A new way of manufacturing sensors for robots

A new way of manufacturing sensors for robots

25. March 2020 0 By Horst Buchwald

A new way of manufacturing sensors for robots

New York, 25.3.2020

Inspired by the body’s natural wound healing process, robotic researchers at Yale University have developed a safer and faster method for producing sensors on soft, deformable structures.

The method, developed in the laboratory of Rebecca Kramer-Bottiglio, the John J. Lee Assistant Professor of Mechanical Engineering & Materials Science, can be used to sensor soft robots and wearables. The results were recently published in Science Robotics.

Many soft robotic systems require integrated sensors that can stretch and adapt along surface contours. Over the past decade, polymer and conductive filler composites have become a popular choice for portable, stretchable sensors because of their ability to improve the process. However, the manufacturing process can be cumbersome and the solvents used are often toxic and harmful to the robot or carrier. For example, if a typical conductive ink is applied directly to a latex balloon, the balloon would burst immediately due to the conventional solvent contained in the ink.

The researchers developed a process using a mixture of ethanol filled with polymer resin particles coated with even smaller soot nanoparticles. During printing, the polymer and the carbon black fuse spontaneously to form a conductive material while the ethanol evaporates. Since the solvent is used as a carrier and not for the purpose of diluting the polymer, safe solvents can be used.

The researchers modelled their method on the model of haemostasis, the body’s own system for wound healing in which the plasma carries platelets that settle at the site of injury. Since microscopically small substances are directly transported and their spontaneous coagulation occurs, this is a fast and efficient process.

“Similar to plasma, ethanol carries the soot nanoparticles and polymer resin that act as proteins or platelets in the blood, and these are deposited at the target or pressure site,” said Sang Yup Kim, a postdoctoral researcher in Kramer-Bottiglio’s laboratory and lead author of the study.

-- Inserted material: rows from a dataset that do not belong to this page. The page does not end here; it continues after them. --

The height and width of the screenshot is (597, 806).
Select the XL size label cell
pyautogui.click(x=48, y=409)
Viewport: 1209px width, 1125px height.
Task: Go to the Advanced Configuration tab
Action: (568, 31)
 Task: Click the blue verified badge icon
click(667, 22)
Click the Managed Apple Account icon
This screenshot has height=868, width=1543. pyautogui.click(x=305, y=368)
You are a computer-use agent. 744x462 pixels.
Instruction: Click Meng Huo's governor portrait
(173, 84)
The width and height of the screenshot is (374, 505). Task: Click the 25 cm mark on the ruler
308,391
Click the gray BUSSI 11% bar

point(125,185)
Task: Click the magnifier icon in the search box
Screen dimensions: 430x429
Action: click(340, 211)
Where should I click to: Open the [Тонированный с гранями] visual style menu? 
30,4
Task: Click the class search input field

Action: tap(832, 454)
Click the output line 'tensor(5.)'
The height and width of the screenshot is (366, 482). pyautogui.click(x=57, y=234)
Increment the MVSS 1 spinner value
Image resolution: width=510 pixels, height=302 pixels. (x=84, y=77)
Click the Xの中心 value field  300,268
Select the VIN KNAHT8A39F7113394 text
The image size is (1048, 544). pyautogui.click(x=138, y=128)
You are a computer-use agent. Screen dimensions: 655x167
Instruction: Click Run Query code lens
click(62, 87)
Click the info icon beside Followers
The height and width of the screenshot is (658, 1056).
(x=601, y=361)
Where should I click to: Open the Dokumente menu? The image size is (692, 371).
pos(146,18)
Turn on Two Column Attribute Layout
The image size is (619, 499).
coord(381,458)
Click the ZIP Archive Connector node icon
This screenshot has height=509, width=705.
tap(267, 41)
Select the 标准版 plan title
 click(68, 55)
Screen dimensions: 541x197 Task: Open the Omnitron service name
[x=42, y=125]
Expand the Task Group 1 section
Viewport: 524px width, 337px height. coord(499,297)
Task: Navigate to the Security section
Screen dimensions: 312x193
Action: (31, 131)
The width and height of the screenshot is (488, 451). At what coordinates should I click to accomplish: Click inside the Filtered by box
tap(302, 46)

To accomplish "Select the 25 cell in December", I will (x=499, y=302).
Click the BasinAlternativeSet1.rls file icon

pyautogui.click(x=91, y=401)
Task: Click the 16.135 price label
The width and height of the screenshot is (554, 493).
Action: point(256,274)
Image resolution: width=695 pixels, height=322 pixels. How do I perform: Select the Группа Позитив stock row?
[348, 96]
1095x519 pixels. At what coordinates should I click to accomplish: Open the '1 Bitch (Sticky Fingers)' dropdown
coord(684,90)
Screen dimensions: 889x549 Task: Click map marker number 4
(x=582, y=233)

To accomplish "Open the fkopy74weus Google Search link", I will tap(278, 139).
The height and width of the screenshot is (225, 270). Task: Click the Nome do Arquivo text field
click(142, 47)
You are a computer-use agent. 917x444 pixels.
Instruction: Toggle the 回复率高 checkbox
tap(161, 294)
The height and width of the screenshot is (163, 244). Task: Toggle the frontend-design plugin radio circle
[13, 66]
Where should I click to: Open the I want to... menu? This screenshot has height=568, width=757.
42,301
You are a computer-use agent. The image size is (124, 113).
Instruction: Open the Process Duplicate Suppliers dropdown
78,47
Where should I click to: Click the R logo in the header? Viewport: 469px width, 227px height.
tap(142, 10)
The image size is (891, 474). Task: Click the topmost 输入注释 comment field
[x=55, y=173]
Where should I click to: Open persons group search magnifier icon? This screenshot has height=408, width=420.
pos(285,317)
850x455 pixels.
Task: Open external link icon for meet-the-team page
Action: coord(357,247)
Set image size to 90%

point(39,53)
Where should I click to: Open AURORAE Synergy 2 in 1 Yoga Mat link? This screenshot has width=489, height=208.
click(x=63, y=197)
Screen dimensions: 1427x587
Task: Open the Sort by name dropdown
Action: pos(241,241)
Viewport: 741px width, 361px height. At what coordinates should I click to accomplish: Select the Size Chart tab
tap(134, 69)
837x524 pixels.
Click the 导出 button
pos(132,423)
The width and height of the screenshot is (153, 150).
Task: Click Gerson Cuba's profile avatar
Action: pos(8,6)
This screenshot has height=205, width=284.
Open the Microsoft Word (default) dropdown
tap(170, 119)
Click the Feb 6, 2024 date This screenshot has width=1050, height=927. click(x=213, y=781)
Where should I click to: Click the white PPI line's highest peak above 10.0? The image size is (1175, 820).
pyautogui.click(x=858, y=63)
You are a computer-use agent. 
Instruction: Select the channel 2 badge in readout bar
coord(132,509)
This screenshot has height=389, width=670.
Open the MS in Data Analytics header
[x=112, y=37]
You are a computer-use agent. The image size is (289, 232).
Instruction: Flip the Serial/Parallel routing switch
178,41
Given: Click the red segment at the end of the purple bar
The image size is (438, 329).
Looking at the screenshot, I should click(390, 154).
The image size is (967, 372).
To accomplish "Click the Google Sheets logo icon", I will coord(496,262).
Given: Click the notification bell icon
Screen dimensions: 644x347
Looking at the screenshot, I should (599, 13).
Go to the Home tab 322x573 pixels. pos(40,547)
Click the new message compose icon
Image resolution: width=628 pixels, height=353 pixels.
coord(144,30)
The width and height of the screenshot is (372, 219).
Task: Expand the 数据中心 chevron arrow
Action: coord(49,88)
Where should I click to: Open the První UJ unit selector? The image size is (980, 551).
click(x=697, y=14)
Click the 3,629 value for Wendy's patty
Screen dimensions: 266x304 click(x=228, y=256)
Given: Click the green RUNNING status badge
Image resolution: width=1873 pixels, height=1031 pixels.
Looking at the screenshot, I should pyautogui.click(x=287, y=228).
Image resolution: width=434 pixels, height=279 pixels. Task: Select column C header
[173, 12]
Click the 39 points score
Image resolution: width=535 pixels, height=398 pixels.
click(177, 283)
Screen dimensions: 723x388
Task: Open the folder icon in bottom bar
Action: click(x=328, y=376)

The researchers created the flexibly reacting sensors by printing the blood-like emulsion ink directly onto soft polymer materials, including soft actuators and conventional textiles. The resulting sensors were highly sensitive and reacted with only a slight delay, making them useful for soft robotic applications and portable robotic devices.

“We believe that this result is a significant step towards soft sensors in commercial platforms,” said Kramer-Bottiglio. “The ability to easily print useful sensors onto any substrate using non-toxic, safe solvents makes the process a viable solution for those who do not have access to specialized laboratory environments”.